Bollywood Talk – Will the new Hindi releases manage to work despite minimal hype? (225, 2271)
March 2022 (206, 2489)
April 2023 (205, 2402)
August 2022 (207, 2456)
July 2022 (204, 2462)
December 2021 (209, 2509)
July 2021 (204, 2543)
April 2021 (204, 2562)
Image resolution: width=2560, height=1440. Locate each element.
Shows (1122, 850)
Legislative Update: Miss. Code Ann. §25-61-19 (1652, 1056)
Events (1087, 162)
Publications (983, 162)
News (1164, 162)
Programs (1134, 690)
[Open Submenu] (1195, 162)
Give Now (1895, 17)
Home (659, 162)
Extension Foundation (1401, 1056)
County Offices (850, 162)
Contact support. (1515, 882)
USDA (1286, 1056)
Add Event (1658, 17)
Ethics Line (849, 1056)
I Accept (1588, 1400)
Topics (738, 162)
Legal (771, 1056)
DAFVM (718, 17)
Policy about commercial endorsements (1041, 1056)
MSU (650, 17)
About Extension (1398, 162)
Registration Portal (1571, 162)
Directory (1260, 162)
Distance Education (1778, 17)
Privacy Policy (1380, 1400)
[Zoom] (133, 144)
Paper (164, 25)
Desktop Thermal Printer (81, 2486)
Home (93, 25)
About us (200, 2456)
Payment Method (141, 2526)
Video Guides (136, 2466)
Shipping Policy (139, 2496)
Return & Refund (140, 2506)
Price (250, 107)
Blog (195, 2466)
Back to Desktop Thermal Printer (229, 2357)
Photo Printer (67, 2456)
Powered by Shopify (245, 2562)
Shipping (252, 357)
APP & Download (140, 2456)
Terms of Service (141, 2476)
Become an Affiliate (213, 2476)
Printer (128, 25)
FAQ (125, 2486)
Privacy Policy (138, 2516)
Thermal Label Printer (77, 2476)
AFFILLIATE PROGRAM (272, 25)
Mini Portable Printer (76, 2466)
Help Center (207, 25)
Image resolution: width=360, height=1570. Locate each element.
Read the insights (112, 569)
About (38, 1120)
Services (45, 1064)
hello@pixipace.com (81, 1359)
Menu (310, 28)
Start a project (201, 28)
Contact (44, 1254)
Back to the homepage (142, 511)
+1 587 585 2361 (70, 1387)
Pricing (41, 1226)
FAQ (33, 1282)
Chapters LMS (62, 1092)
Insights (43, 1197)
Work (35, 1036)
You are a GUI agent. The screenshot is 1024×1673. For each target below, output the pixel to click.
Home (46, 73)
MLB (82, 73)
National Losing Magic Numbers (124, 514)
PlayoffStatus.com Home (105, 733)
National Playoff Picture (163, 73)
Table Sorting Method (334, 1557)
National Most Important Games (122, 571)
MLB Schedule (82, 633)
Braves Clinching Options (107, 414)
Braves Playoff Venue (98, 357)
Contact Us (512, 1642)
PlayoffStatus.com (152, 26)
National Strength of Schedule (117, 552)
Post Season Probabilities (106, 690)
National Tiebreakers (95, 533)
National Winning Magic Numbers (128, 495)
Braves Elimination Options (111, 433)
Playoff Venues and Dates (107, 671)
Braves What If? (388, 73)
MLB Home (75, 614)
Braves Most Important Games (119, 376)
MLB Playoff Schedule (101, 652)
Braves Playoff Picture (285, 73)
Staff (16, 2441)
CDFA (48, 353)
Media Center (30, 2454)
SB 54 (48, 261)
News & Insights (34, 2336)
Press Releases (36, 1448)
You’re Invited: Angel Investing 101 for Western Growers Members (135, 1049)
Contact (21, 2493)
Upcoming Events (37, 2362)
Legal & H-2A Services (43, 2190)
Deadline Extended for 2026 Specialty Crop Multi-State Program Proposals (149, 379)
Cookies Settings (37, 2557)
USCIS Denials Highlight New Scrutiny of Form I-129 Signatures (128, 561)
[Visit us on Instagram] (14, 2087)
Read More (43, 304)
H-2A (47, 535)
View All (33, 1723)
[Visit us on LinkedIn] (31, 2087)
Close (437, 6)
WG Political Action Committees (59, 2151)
····················
PROBLEM STATEMENT:
Give each entry again, spelled exactly as shown.

ANSWER:
Bollywood Talk – Will the new Hindi releases manage to work despite minimal hype? (225, 2271)
March 2022 (206, 2489)
April 2023 (205, 2402)
August 2022 (207, 2456)
July 2022 (204, 2462)
December 2021 (209, 2509)
July 2021 (204, 2543)
April 2021 (204, 2562)
Image resolution: width=2560, height=1440. Locate each element.
Shows (1122, 850)
Legislative Update: Miss. Code Ann. §25-61-19 (1652, 1056)
Events (1087, 162)
Publications (983, 162)
News (1164, 162)
Programs (1134, 690)
[Open Submenu] (1195, 162)
Give Now (1895, 17)
Home (659, 162)
Extension Foundation (1401, 1056)
County Offices (850, 162)
Contact support. (1515, 882)
USDA (1286, 1056)
Add Event (1658, 17)
Ethics Line (849, 1056)
I Accept (1588, 1400)
Topics (738, 162)
Legal (771, 1056)
DAFVM (718, 17)
Policy about commercial endorsements (1041, 1056)
MSU (650, 17)
About Extension (1398, 162)
Registration Portal (1571, 162)
Directory (1260, 162)
Distance Education (1778, 17)
Privacy Policy (1380, 1400)
[Zoom] (133, 144)
Paper (164, 25)
Desktop Thermal Printer (81, 2486)
Home (93, 25)
About us (200, 2456)
Payment Method (141, 2526)
Video Guides (136, 2466)
Shipping Policy (139, 2496)
Return & Refund (140, 2506)
Price (250, 107)
Blog (195, 2466)
Back to Desktop Thermal Printer (229, 2357)
Photo Printer (67, 2456)
Powered by Shopify (245, 2562)
Shipping (252, 357)
APP & Download (140, 2456)
Terms of Service (141, 2476)
Become an Affiliate (213, 2476)
Printer (128, 25)
FAQ (125, 2486)
Privacy Policy (138, 2516)
Thermal Label Printer (77, 2476)
AFFILLIATE PROGRAM (272, 25)
Mini Portable Printer (76, 2466)
Help Center (207, 25)
Image resolution: width=360, height=1570. Locate each element.
Read the insights (112, 569)
About (38, 1120)
Services (45, 1064)
hello@pixipace.com (81, 1359)
Menu (310, 28)
Start a project (201, 28)
Contact (44, 1254)
Back to the homepage (142, 511)
+1 587 585 2361 (70, 1387)
Pricing (41, 1226)
FAQ (33, 1282)
Chapters LMS (62, 1092)
Insights (43, 1197)
Work (35, 1036)
You are a GUI agent. The screenshot is 1024×1673. For each target below, output the pixel to click.
Home (46, 73)
MLB (82, 73)
National Losing Magic Numbers (124, 514)
PlayoffStatus.com Home (105, 733)
National Playoff Picture (163, 73)
Table Sorting Method (334, 1557)
National Most Important Games (122, 571)
MLB Schedule (82, 633)
Braves Clinching Options (107, 414)
Braves Playoff Venue (98, 357)
Contact Us (512, 1642)
PlayoffStatus.com (152, 26)
National Strength of Schedule (117, 552)
Post Season Probabilities (106, 690)
National Tiebreakers (95, 533)
National Winning Magic Numbers (128, 495)
Braves Elimination Options (111, 433)
Playoff Venues and Dates (107, 671)
Braves What If? (388, 73)
MLB Home (75, 614)
Braves Most Important Games (119, 376)
MLB Playoff Schedule (101, 652)
Braves Playoff Picture (285, 73)
Staff (16, 2441)
CDFA (48, 353)
Media Center (30, 2454)
SB 54 (48, 261)
News & Insights (34, 2336)
Press Releases (36, 1448)
You’re Invited: Angel Investing 101 for Western Growers Members (135, 1049)
Contact (21, 2493)
Upcoming Events (37, 2362)
Legal & H-2A Services (43, 2190)
Deadline Extended for 2026 Specialty Crop Multi-State Program Proposals (149, 379)
Cookies Settings (37, 2557)
USCIS Denials Highlight New Scrutiny of Form I-129 Signatures (128, 561)
[Visit us on Instagram] (14, 2087)
Read More (43, 304)
H-2A (47, 535)
View All (33, 1723)
[Visit us on LinkedIn] (31, 2087)
Close (437, 6)
WG Political Action Committees (59, 2151)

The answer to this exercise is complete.